> [How to complete this task] In the entries below, which lines run from the one containing "gravier (55, 785)" to the one containing "Suche eines Finanzinvestors (136, 352)"? Copy exactly those lines, ends included, and no others.

══════

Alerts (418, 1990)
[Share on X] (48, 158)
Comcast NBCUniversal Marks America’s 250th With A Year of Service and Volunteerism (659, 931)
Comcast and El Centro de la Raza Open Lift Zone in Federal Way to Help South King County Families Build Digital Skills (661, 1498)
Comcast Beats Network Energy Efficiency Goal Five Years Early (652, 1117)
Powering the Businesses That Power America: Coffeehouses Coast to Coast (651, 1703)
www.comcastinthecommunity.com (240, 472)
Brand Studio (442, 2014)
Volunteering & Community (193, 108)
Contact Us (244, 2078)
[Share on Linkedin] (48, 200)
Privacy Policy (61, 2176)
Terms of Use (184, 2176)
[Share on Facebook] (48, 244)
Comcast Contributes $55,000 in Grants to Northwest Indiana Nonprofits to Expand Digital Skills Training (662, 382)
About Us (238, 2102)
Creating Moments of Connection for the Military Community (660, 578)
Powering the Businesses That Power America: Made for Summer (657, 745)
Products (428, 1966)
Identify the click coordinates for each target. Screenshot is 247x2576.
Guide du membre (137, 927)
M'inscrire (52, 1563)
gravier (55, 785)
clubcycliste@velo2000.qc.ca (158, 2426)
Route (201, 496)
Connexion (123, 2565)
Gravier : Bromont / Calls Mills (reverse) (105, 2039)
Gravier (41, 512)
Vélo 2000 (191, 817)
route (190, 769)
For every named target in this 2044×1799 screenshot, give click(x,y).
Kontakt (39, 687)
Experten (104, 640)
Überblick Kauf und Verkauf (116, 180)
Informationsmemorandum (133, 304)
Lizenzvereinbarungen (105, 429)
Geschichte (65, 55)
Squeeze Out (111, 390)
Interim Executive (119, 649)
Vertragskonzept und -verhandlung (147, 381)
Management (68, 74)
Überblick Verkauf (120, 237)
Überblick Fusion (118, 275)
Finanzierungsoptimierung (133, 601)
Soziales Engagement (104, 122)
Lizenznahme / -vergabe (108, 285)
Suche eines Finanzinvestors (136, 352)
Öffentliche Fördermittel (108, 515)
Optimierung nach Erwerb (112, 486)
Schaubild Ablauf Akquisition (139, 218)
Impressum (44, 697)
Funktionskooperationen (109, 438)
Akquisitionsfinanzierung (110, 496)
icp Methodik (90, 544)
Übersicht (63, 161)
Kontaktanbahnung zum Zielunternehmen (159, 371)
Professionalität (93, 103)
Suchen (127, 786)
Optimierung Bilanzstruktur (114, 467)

══════

> [Solution to the exercise]
gravier (55, 785)
clubcycliste@velo2000.qc.ca (158, 2426)
Route (201, 496)
Connexion (123, 2565)
Gravier : Bromont / Calls Mills (reverse) (105, 2039)
Gravier (41, 512)
Vélo 2000 (191, 817)
route (190, 769)
For every named target in this 2044×1799 screenshot, give click(x,y).
Kontakt (39, 687)
Experten (104, 640)
Überblick Kauf und Verkauf (116, 180)
Informationsmemorandum (133, 304)
Lizenzvereinbarungen (105, 429)
Geschichte (65, 55)
Squeeze Out (111, 390)
Interim Executive (119, 649)
Vertragskonzept und -verhandlung (147, 381)
Management (68, 74)
Überblick Verkauf (120, 237)
Überblick Fusion (118, 275)
Finanzierungsoptimierung (133, 601)
Soziales Engagement (104, 122)
Lizenznahme / -vergabe (108, 285)
Suche eines Finanzinvestors (136, 352)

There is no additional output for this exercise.